Remi, the organizer, wasn't arrested, after talking to the cops and realizing he'd miss an exam on Monday if he was stuck in jail for the rest of the weekend. Later, according to the O, a 15-year-old was arrested after sticking around inside Chapman. That happened not at 1 AM, as the O reported, but well after 2 AM. Because there had been no arrests yet when I left, just after 2. Although stragglers who decided not to continue protesting at city hall, which has no curfew, had climbed the Elk Statue on Main Street and were dashing through Chapman's sidewalks defiantly.

Incidentally, because I don't want anyone to think otherwise, the 15-year-old wasn't getting ripped up in the hours before the cops came (certainly not that I could see)—nor was he charged with anything like it. But he was among those shouting loudest at the cops before they cleared the park and left. He said earlier in the night that he'd been hit in the face by an officer during a protest on January 25. The O says he was released to his mother. I haven't anything about how the boy was treated while in custody.

The whole thing left a sour taste in some mouths. Remi, a semi-regular at city council meetings who eventually engaged Deputy City Attorney David Woboril in a spirited legal debate, wasn't all that happy that his protest turned into a forum more for intoxication (not that there's anything wrong with that) and less about the constitutional case about freedom of speech he'd like to press. And likely keep pressing.

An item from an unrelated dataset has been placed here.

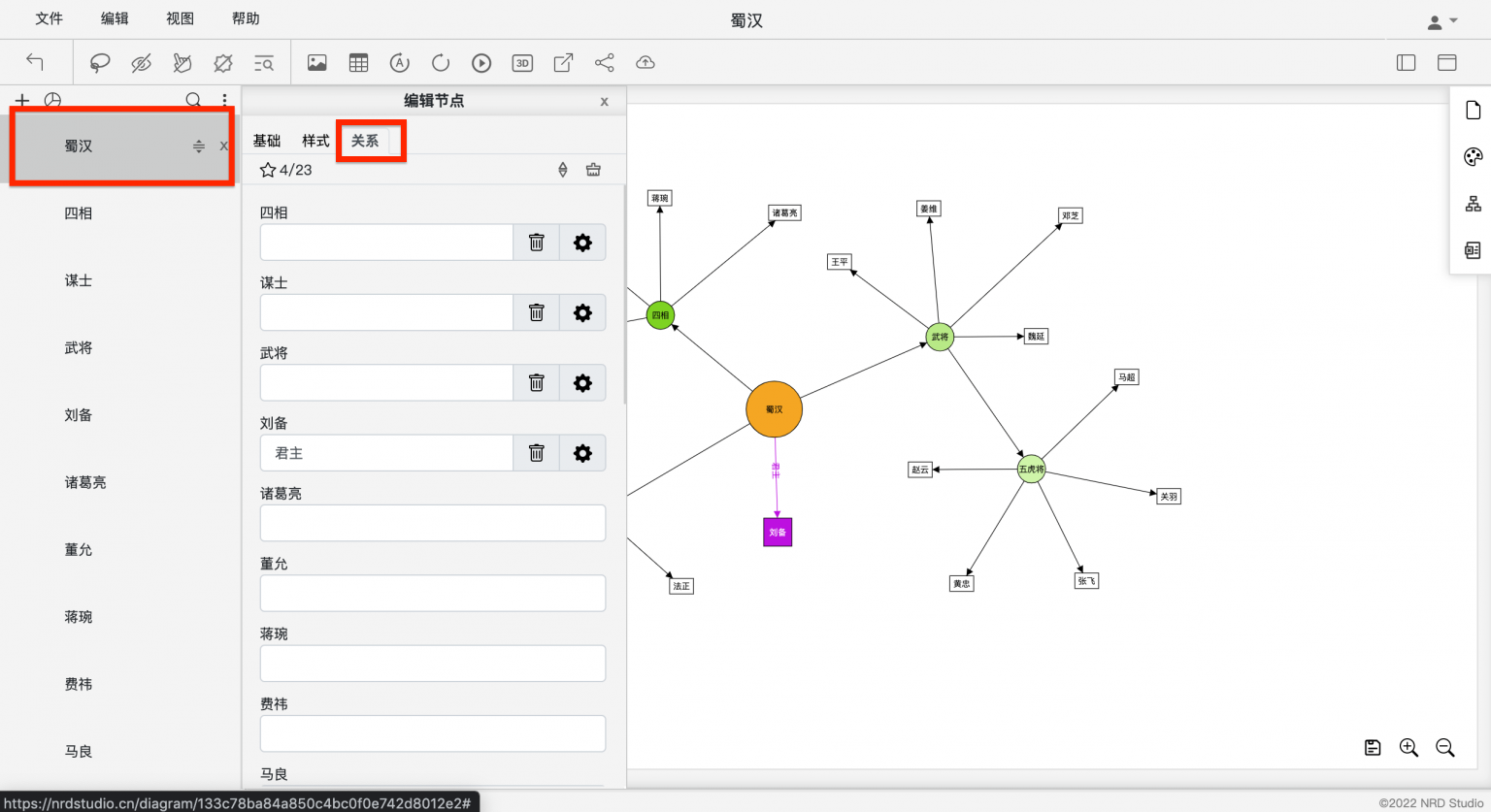Viewport: 1491px width, 812px height.
Task: Expand the sort arrows in relations header
Action: tap(563, 170)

The action, because it was impromptu, didn't draw a lot of obvious Occupy support. The group's media team wasn't there. And, in a familiar fault line at Occupy protests, some observers following on Twitter and watching the Livestream also weren't happy with the shouting and the name-calling. Worse, conservative provocateurs were on hand, filming it all, providing thick, bloody cuts of red meat for the usual roundup of radio hosts and blogs come Monday morning.

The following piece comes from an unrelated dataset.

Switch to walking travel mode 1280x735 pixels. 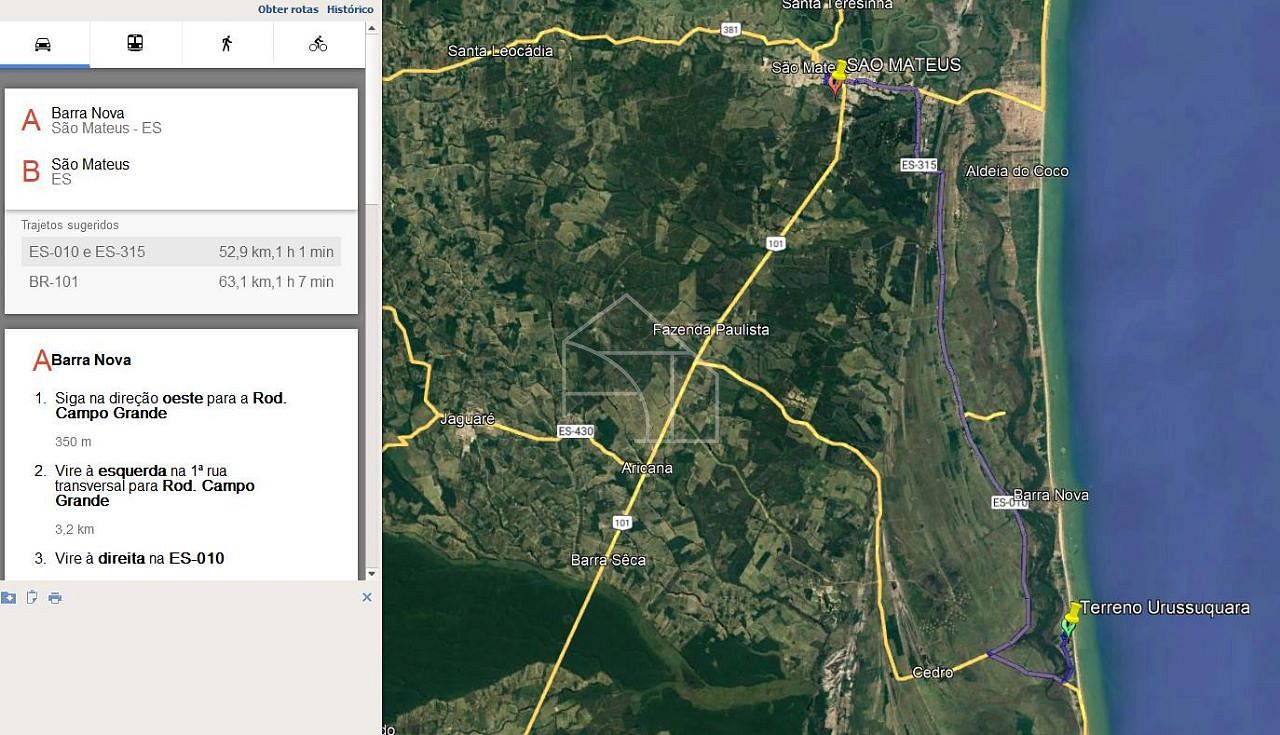pos(227,43)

One intriguing piece of fallout could be the shift in how the law decides to handle occupiers as spring heats up: Longer jail stays and no more "catch and release" arrests. How to treat Occupy arrestees in court is already the subject of an intense judicial debate. Occupy is planning two big events in the next couple of weeks—a Bradley Manning surprise party on Tuesday, April 24, and then a big ol' May Day general strike on Tuesday, May 1, and we could see another crowd of arrestees flooding the courthouse, complicating that debate even further.